Info: Bouquet shoots are the short, whorled side shoots of cherry trees. Thisoften have a large number of flower buds and are therefore particularly important for a rich harvest.
Pruning cherry
If you don't have space for a large, sprawling cherry tree, you might want to reach for a columnar cherry: thanks to its slender shape, this cherry growth form is ideal for smaller gardens or can even be planted in a large container. So that the tree does not lose its elegant shape, the columnar cherry should be pruned regularly. In fact, pruning a columnar cherry turns out to be much less complicated than pruning its larger relatives. So the columnar cherry does not have to be cut regularly, but only when necessary.

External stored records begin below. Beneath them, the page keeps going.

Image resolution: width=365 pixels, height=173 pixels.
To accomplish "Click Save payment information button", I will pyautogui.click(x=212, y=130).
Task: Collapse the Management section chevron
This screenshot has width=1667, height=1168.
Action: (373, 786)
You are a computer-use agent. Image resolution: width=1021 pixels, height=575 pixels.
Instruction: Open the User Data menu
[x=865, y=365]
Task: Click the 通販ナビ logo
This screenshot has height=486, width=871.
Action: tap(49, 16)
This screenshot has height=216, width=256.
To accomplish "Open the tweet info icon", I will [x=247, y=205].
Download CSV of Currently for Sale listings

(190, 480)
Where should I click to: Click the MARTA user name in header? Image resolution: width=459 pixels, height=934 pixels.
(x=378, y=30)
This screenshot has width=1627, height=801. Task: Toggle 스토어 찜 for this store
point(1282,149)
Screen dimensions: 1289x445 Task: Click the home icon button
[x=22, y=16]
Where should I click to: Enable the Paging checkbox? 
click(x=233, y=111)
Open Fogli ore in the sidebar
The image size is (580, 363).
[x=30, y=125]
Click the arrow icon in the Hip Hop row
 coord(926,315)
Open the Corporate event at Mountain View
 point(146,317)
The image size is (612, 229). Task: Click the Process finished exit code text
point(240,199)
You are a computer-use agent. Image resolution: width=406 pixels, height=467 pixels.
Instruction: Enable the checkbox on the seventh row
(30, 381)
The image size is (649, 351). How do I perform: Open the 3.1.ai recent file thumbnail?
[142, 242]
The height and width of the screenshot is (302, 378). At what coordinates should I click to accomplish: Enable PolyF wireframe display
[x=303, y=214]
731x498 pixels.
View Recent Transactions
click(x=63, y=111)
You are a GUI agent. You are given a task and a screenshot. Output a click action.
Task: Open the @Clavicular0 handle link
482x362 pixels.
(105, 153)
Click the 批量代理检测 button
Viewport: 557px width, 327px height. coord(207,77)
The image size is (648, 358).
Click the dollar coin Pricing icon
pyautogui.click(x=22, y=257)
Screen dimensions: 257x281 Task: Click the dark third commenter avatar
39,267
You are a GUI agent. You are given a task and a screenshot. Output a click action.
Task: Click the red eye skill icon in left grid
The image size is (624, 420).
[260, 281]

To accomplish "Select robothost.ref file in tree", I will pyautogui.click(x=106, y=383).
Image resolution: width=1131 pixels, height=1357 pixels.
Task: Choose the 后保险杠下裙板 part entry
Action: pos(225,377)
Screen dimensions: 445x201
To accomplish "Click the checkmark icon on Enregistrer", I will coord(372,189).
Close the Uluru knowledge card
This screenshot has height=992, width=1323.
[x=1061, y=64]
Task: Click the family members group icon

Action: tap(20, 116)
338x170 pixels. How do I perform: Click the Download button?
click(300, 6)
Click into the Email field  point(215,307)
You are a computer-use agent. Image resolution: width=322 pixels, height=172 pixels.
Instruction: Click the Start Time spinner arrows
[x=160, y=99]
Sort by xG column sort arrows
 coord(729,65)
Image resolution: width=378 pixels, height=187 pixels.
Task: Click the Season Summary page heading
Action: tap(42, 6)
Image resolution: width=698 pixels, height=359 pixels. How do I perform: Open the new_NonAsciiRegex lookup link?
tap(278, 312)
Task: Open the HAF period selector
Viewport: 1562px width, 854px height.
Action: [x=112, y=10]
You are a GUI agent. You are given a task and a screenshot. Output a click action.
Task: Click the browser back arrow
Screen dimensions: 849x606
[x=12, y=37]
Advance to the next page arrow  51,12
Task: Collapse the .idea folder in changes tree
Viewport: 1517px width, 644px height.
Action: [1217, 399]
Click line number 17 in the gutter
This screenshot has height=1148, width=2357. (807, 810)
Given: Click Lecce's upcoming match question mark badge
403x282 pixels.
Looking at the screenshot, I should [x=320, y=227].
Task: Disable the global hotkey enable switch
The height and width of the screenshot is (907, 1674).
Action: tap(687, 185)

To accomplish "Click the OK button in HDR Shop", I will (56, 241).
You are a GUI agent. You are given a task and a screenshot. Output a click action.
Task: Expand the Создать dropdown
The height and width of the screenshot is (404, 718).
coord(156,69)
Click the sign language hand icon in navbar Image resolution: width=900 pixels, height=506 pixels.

When cutting columnar cherries you should proceed as follows:
- Prune side branches that are too long to 10 to 15 cm long.
- Start well above one outward facing eye.
- Remove diseased, weak or steeply growing wood.
- The central shoot is not pruned in the first few years, but can then be shortened if necessary.
Cut dwarf cherry
Dwarf fruit trees, such as dwarf cherries, are particularly interesting for smaller gardens, because they get by in little space and can therefore also be integrated in tight spaces. But even the mini cherry tree has to be cut regularly. Since dwarf cherries were also trained as spindles, pruning dwarf cherries does not have to be done any differently than pruning large fruit trees:
- All side branches should be at a slight incline and should not be cut.
- Steep branches are diverted to a slightly sloping shoot or tied down.
- Closely spaced, parallel branches are thinned out by removing one.
- Always cut branches above a bud to the cones.
- The central shoot is shortened to about 30 cm above the last side shoot.

In addition to pruning, fertilizing is another important care measure for the cherry tree. You can find out how to do this in our article on “Fertilizing cherry trees”.